The HPE Cray Python distribution can be loaded (either on the front-end or in a submission script) using:

module load cray-python

Tip

The HPE Cray Python distribution provides Python 3. There is no Python 2 version as Python 2 is now deprecated.

Tip

The HPE Cray Python distribution is built using GCC compilers. If you wish to compile your own Python, C/C++ or Fortran code to use with HPE Cray Python, you should ensure that you compile using PrgEnv-gnu to make sure they are compatible.

Adding your own packages

If the packages you require are not included in the HPE Cray Python distribution, further packages can be added using pip. However, as the /home file systems are not available on the compute nodes, you will need to modify the default install location that pip uses to point to a location on the /work file systems (by default, pip installs into $HOME/.local). To do this, you set the PYTHONUSERBASE environment variable to point to a location on /work, for example:

export PYTHONUSERBASE=/work/t01/t01/auser/.local

You will also need to ensure that the location of commands installed by pip are available on the command line by modifying the PATH environment variable. Once you have set PYTHONUSERBASE as described above, you can do this with the command:

export PATH=$PYTHONUSERBASE/bin:$PATH

We would recommend adding both of these commands to your $HOME/.bashrc file to ensure they are set by default when you log in to ARCHER2.

Once, you have done this, you can use pip to add packages. This can be done using:

pip install --user <package_name>

This uses the --user flag to ensure the packages are installed in your user directory.

We recommend that you use the pipenv and/or virtualenv packages to manage your Python environments. For information on how to do this see:

Running Python on the compute nodes

In this section we provide example Python job submission scripts for a variety of scenarios of using Python on the ARCHER2 compute nodes.

Example serial Python submission script

#!/bin/bash --login

#SBATCH --name=python_test
#SBATCH --nodes=1
#SBATCH --tasks-per-node=1
#SBATCH --cpus-per-task=1
#SBATCH --time=00:10:00

# Replace [budget code] below with your project code (e.g. t01)
#SBATCH --account=[budget code]
#SBATCH --partition=standard
#SBATCH --qos=standard

# Setup the batch environment
module load epcc-job-env

# Load the Python module
module load cray-python

# Run your Python progamme
python python_test.py

Example mpi4py job submission script

Programmes that have been parallelised with mpi4py can be run on multiple processors on ARCHER2. A sample submission script is given below. The primary difference from the Python submission script in the previous section is that we must run the programme using srun python my_prog.py instead of python my_prog,py.
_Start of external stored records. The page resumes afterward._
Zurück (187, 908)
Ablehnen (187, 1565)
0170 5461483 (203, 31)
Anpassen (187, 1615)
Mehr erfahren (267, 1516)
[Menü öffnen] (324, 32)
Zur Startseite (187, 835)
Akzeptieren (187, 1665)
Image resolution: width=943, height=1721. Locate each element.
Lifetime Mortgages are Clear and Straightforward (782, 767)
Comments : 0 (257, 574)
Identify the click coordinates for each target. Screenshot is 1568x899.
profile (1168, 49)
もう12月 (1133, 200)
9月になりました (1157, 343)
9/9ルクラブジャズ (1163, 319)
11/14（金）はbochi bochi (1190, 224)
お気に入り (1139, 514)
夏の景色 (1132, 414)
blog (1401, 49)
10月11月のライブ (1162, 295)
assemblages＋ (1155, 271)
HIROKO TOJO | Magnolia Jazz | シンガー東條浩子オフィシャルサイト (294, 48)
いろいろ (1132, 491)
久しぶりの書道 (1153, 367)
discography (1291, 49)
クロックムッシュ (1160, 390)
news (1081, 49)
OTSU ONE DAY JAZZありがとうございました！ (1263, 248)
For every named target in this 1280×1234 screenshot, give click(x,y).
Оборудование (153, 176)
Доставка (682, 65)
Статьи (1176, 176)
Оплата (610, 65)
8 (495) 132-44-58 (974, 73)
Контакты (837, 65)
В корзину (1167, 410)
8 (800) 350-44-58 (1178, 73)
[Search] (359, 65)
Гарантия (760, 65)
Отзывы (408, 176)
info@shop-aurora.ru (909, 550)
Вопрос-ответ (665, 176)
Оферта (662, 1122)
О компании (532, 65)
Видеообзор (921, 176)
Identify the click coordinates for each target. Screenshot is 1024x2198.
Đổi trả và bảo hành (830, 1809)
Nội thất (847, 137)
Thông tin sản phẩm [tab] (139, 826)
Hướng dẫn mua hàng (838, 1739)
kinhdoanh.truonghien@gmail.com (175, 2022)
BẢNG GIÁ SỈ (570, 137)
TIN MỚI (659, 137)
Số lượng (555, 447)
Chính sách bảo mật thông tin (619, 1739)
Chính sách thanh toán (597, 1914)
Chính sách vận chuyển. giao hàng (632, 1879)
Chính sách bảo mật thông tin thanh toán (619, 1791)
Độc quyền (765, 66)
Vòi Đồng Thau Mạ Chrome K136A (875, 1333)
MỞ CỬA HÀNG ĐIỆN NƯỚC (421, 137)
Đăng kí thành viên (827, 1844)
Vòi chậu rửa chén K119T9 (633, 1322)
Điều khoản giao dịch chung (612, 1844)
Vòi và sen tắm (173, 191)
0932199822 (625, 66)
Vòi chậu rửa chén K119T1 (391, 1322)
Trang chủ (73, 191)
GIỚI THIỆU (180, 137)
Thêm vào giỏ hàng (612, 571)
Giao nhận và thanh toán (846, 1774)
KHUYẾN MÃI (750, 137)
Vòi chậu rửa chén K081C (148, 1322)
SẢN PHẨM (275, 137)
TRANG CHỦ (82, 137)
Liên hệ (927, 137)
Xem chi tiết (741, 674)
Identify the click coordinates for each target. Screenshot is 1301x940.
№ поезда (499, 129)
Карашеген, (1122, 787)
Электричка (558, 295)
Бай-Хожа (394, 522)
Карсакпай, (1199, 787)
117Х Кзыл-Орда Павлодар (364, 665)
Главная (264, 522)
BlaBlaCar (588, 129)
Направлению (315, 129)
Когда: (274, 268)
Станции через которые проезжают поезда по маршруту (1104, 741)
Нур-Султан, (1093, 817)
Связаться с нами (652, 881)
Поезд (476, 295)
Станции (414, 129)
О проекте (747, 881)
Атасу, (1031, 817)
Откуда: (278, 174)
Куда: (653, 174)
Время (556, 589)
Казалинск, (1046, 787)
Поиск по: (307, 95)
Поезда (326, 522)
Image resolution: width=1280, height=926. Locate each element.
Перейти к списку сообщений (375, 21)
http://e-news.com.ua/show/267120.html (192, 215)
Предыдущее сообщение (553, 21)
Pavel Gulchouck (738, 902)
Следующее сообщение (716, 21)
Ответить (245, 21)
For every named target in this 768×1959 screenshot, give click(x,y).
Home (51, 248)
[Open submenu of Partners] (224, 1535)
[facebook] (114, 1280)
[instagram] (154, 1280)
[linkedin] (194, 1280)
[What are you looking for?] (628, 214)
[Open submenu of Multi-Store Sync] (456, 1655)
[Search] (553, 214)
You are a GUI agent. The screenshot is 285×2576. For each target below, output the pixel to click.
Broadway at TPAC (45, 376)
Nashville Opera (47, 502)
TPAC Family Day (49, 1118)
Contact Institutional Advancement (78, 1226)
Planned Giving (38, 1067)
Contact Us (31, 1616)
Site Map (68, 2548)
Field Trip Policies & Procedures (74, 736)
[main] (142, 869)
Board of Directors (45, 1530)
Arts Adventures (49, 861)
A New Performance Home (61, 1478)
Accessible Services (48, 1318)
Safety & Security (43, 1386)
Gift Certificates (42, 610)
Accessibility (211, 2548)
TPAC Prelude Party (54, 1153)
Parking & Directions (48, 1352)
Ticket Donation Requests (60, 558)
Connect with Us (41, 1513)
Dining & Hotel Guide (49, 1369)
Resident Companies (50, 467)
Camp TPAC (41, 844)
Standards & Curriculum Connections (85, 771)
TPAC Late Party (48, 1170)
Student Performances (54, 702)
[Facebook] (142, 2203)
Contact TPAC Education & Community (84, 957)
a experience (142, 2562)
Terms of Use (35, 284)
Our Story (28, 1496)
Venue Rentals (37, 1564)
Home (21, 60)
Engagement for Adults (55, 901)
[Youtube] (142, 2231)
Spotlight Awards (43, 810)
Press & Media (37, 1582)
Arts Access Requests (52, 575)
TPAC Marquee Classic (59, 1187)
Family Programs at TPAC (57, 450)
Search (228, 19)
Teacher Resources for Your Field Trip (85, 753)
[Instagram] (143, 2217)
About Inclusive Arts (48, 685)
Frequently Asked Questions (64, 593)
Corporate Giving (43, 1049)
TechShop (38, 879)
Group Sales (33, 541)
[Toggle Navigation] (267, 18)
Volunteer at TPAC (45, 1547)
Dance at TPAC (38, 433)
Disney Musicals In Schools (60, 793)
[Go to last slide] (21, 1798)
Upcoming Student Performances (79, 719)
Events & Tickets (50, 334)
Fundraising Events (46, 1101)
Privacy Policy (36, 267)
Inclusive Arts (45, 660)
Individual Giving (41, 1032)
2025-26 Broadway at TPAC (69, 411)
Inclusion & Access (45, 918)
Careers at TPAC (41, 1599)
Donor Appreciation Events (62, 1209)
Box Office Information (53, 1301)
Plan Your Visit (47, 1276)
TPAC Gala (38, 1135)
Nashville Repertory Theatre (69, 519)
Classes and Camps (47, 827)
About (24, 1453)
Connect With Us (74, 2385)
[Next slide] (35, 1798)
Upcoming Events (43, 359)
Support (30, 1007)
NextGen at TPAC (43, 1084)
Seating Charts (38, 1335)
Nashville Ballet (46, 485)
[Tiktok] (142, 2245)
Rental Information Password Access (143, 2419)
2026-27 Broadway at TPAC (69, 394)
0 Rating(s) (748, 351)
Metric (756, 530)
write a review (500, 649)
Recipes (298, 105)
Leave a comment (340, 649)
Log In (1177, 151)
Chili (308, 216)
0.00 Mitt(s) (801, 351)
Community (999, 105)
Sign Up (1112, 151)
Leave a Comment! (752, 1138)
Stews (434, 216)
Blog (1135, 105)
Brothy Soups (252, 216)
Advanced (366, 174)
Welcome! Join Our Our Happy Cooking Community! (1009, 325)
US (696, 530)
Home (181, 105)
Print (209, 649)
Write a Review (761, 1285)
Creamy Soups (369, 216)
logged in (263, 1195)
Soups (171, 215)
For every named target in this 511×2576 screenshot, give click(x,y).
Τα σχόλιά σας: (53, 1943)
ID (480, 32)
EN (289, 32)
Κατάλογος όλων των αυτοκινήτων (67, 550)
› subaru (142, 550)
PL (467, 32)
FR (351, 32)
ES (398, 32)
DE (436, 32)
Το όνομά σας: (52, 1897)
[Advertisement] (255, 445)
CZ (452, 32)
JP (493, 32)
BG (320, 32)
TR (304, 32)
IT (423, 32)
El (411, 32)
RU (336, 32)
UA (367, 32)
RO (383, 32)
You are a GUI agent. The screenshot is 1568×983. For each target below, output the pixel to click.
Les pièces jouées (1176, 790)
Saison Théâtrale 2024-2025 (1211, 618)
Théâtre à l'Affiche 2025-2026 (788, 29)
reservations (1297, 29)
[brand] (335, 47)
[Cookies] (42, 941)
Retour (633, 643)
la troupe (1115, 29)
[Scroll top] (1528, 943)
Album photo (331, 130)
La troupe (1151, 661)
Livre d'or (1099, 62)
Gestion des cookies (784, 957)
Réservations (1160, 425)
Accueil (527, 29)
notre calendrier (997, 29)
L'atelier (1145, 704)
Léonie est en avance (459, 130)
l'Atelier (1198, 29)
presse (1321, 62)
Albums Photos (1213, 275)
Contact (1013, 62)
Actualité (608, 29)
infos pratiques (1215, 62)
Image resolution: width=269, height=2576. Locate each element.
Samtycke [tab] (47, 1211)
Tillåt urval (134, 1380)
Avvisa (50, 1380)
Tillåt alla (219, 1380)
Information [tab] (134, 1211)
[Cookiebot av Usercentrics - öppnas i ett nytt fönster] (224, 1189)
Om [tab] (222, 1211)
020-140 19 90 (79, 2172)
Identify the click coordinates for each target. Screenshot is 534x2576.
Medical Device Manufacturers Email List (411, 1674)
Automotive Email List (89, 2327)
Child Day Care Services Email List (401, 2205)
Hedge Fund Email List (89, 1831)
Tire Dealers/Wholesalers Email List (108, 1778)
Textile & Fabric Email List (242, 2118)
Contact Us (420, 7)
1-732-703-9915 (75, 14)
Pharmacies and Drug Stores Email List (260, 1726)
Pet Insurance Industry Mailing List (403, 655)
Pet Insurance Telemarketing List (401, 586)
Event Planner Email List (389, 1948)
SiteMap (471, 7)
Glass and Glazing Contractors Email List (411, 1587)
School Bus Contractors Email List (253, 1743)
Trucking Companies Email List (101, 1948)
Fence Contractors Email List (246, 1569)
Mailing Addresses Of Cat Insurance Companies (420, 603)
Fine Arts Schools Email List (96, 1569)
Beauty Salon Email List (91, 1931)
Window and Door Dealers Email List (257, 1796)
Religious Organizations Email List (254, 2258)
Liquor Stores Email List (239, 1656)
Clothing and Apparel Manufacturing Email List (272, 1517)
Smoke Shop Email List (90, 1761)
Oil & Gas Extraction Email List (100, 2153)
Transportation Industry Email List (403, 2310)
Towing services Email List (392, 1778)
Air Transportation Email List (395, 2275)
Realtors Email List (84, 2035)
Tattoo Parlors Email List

Failing to do so will cause a segmentation fault in your programme when it reaches the line from mpi4py import MPI.

#!/bin/bash --login
# Slurm job options (job-name, compute nodes, job time)
#SBATCH --job-name=mpi4py_test
#SBATCH --nodes=1
#SBATCH --tasks-per-node=2
#SBATCH --cpus-per-task=1
#SBATCH --time=0:10:0

# Replace [budget code] below with your budget code (e.g. t01)
#SBATCH --account=[budget code]
#SBATCH --partition=standard
#SBATCH --qos=standard

# Setup the batch environment
module load epcc-job-env

# Load the Python module
module load cray-python

# Run your Python programme
# Note that srun MUST be used to wrap the call to python, otherwise an error
# will occur
srun python mpi4py_test.py